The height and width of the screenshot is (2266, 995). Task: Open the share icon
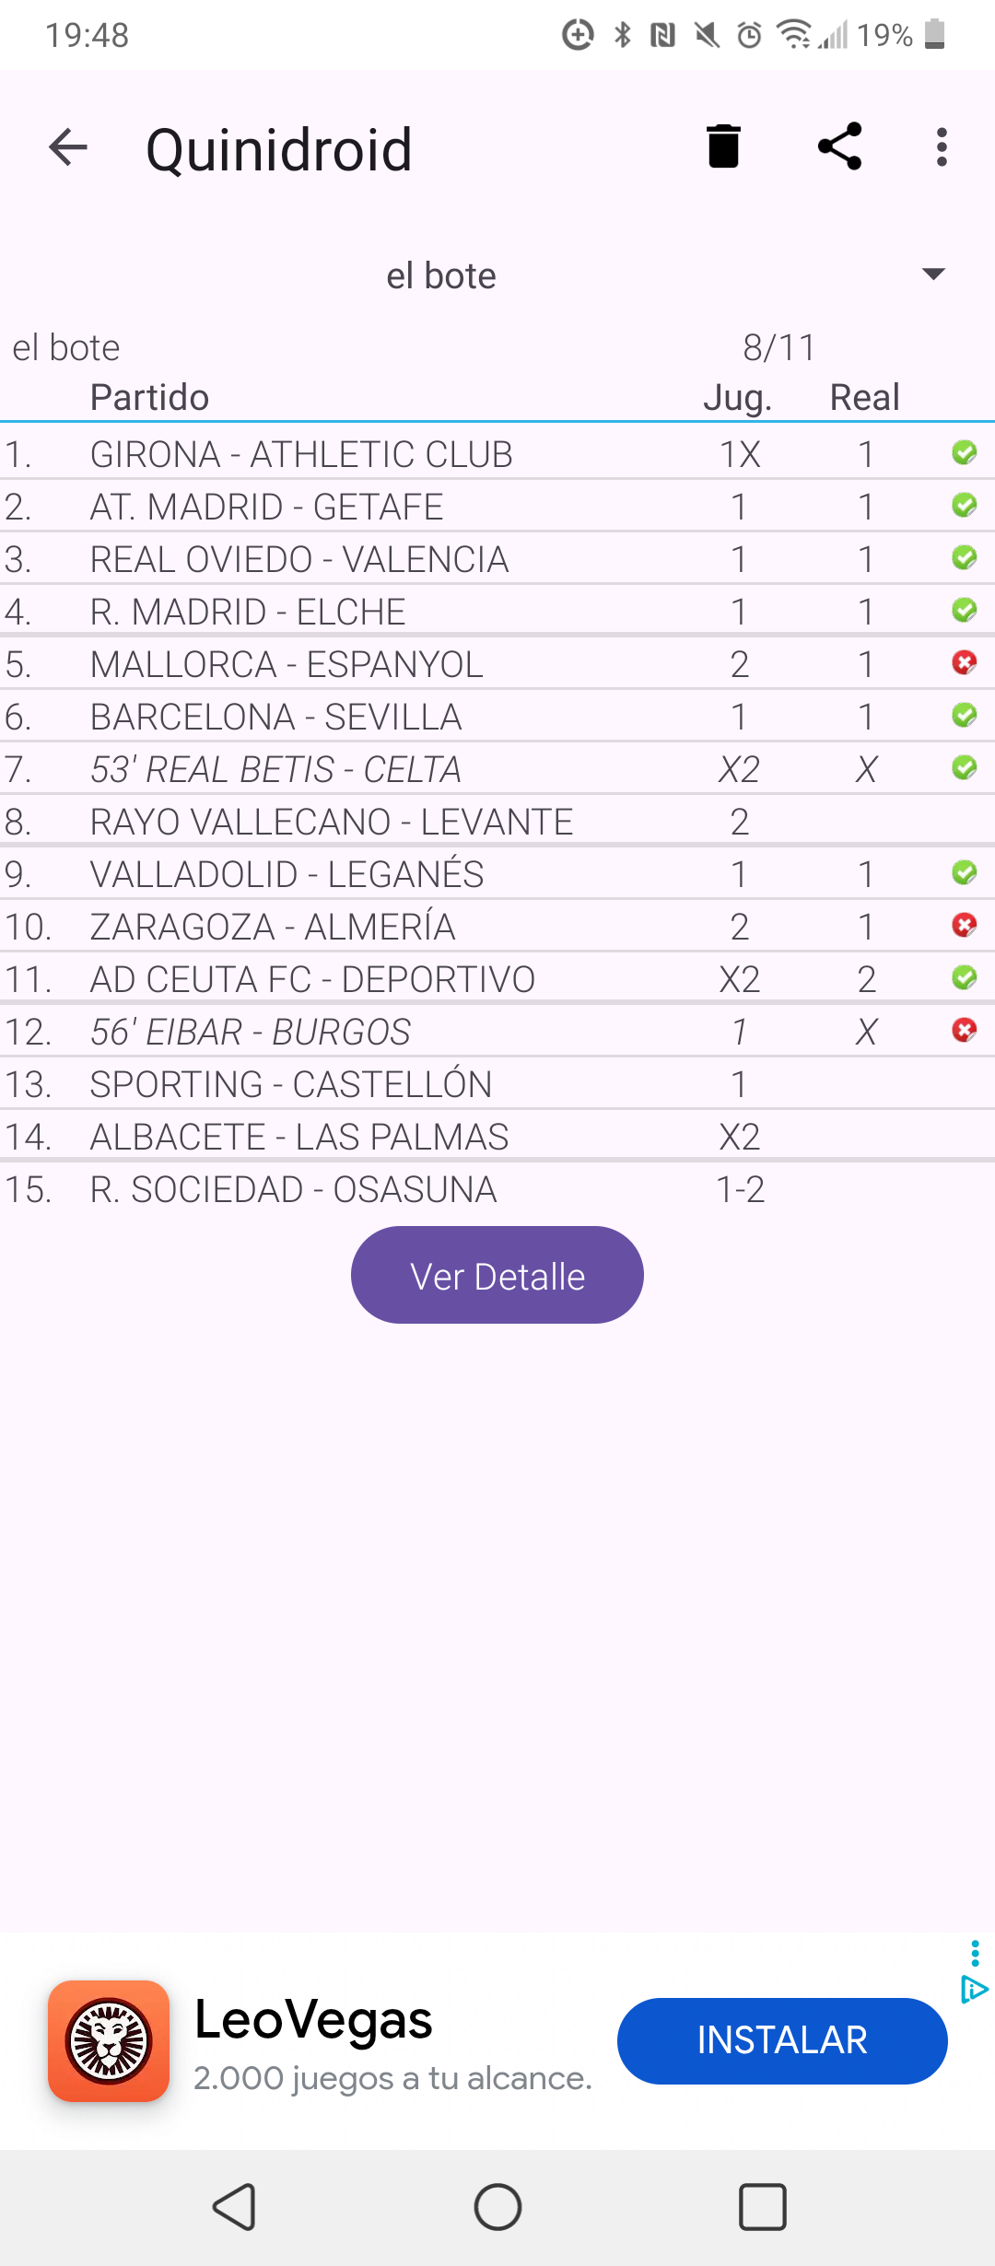839,146
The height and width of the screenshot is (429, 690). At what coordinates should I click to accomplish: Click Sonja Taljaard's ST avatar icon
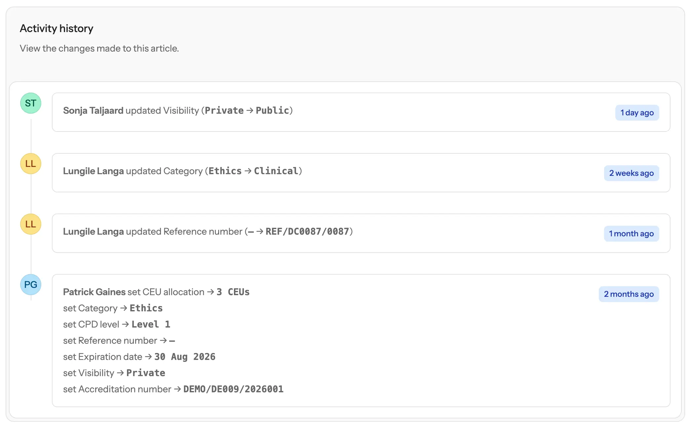click(31, 103)
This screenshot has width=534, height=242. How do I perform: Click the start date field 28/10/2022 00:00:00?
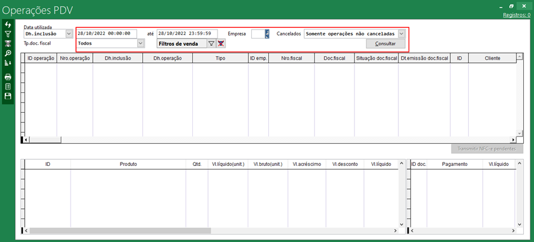pos(107,34)
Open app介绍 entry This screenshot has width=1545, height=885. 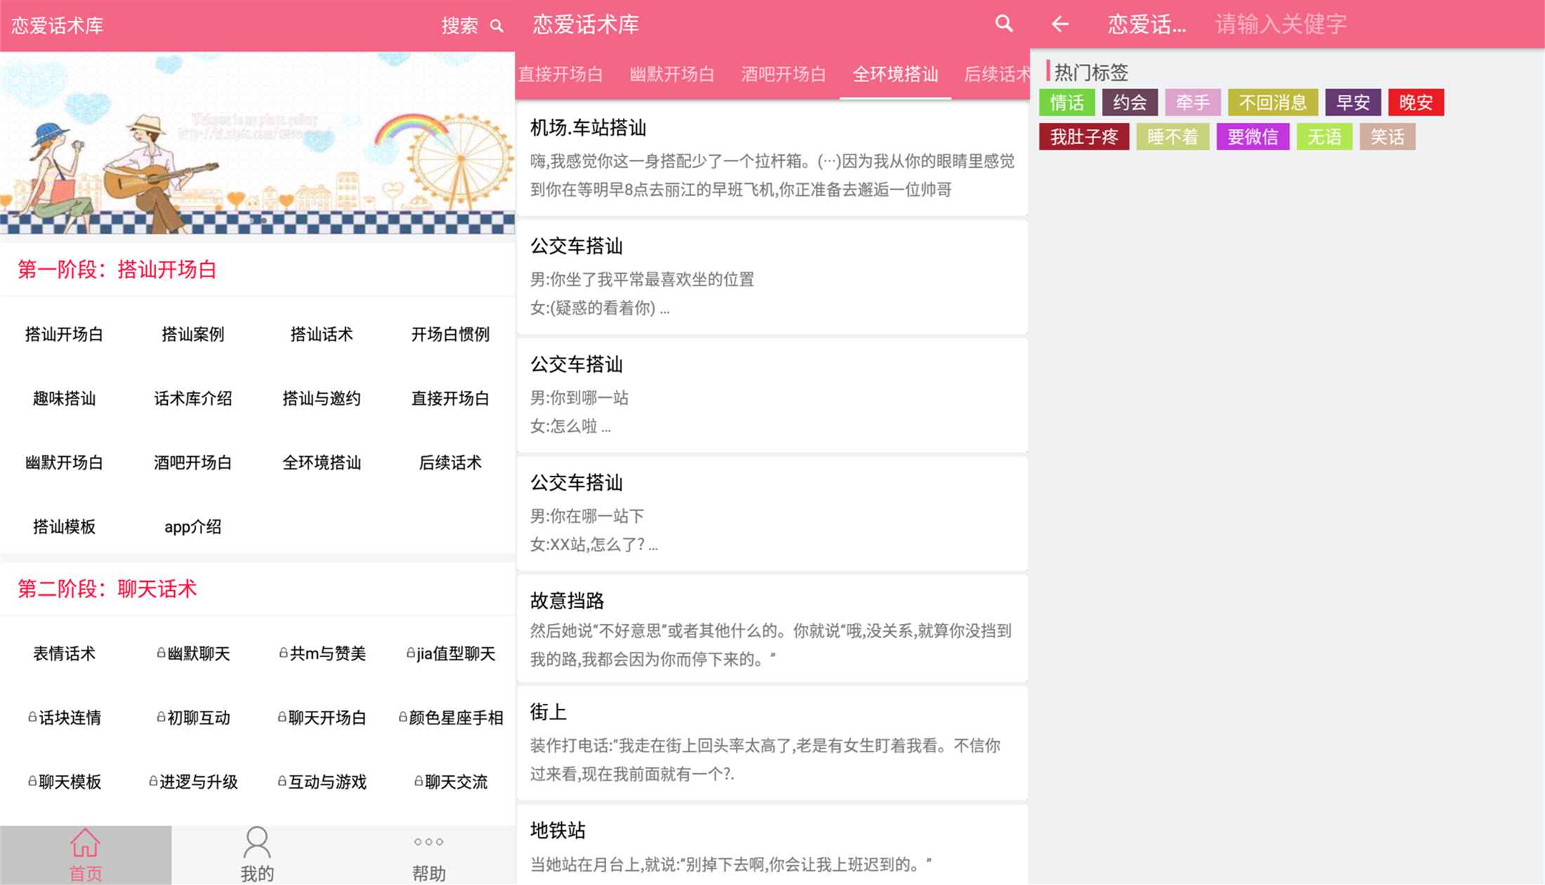click(193, 526)
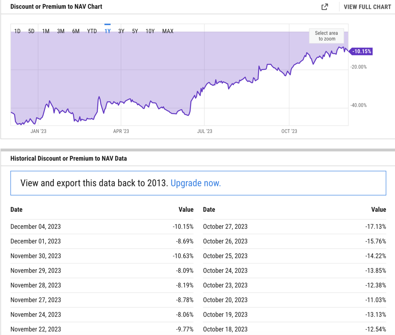This screenshot has width=395, height=335.
Task: Switch chart to 3M range
Action: pos(61,31)
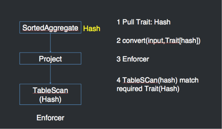Select the "2 convert(input,Trait[hash])" line
The height and width of the screenshot is (129, 222).
coord(158,41)
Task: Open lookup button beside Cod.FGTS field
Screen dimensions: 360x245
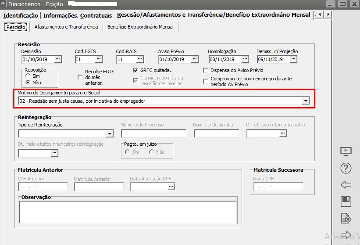Action: click(99, 59)
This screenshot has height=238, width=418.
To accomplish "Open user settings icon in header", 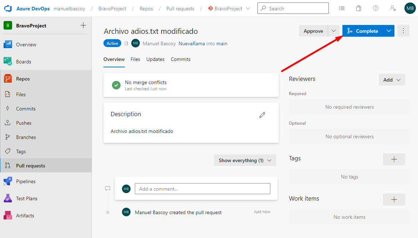I will [x=393, y=8].
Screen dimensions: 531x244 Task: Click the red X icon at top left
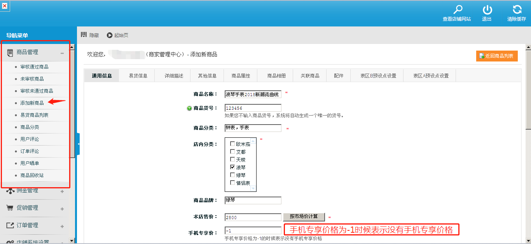[x=5, y=6]
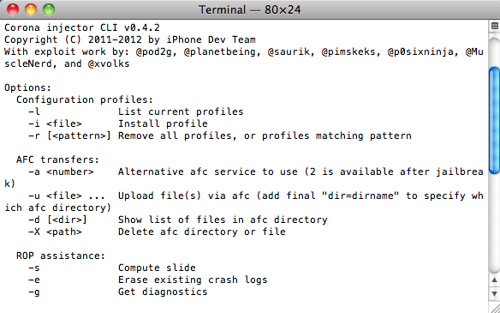The height and width of the screenshot is (313, 500).
Task: Click the "AFC transfers:" heading
Action: click(x=58, y=160)
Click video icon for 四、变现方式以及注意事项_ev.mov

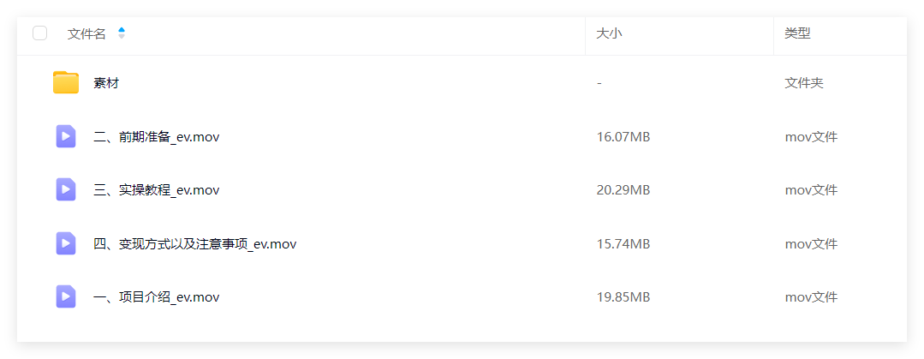point(65,243)
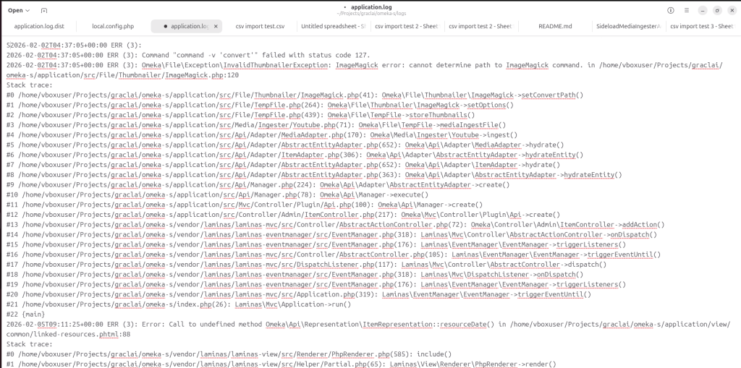Switch to the application.log.dist tab
The width and height of the screenshot is (741, 368).
[x=39, y=26]
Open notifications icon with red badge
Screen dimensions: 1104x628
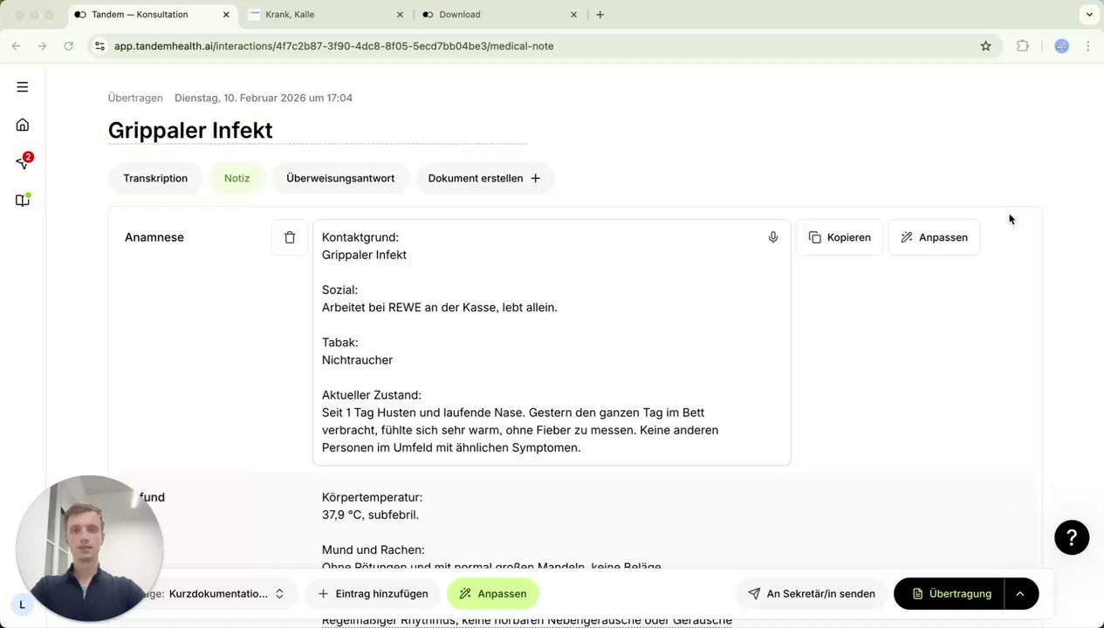[23, 162]
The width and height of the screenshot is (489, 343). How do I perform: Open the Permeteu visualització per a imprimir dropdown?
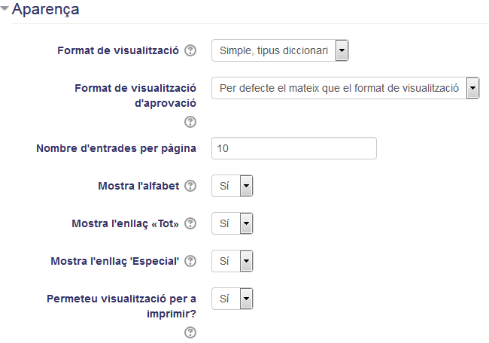(232, 299)
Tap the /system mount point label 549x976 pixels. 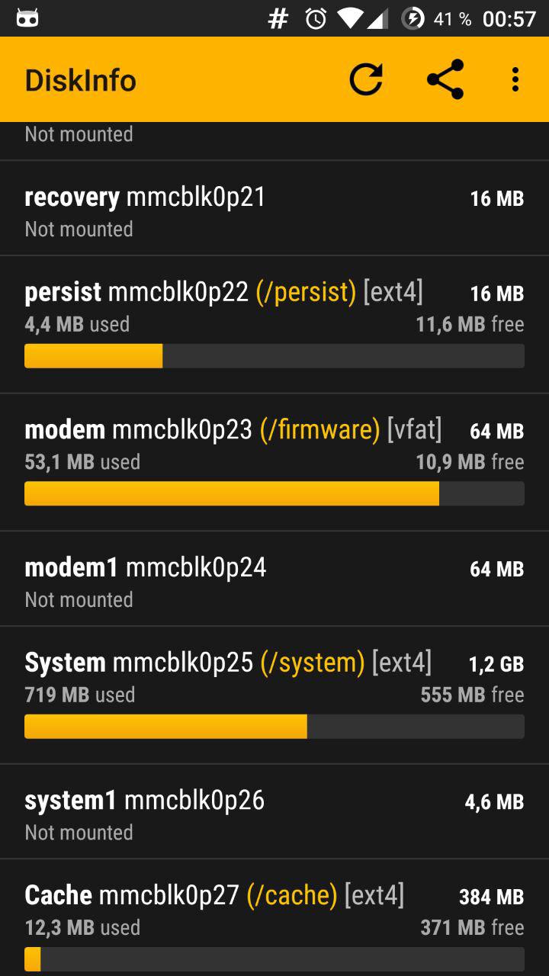click(313, 663)
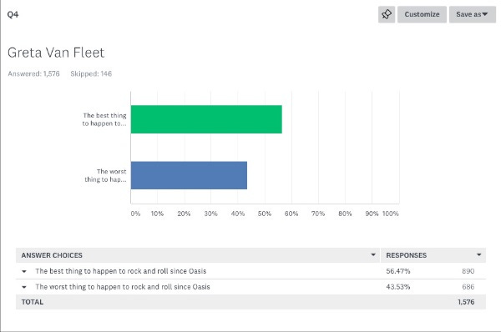501x332 pixels.
Task: Expand the 'best thing to happen' row arrow
Action: [x=24, y=271]
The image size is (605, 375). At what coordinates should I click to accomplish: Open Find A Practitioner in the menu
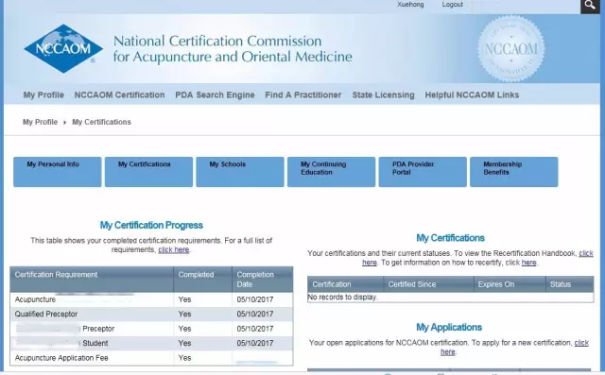tap(303, 94)
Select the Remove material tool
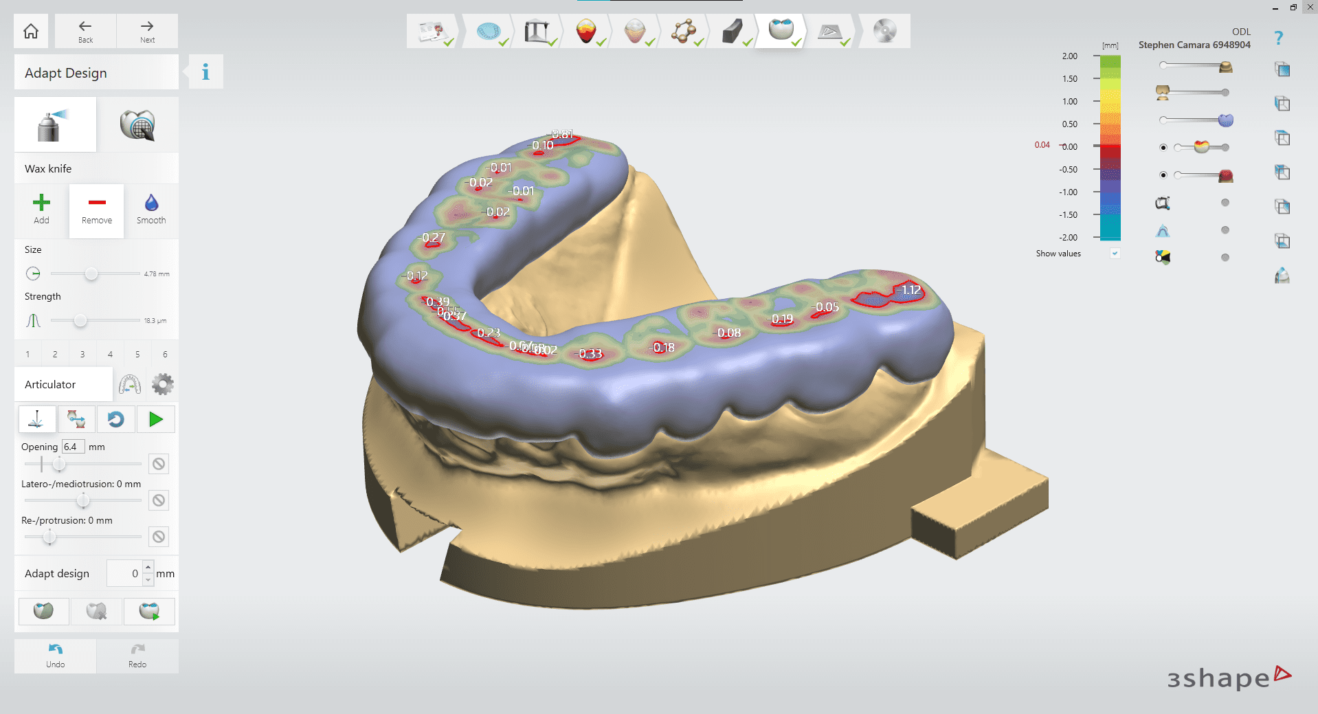Screen dimensions: 1318x714 [96, 208]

+--

Copy out each of the lines above that contains the word "coordinates".

Right answer =
The height and width of the screenshot is (429, 690). At what coordinates should I click to accomplish: Click Sonja Taljaard's ST avatar icon
The image size is (605, 375). At what coordinates should I click to accomplish: Open Find A Practitioner in the menu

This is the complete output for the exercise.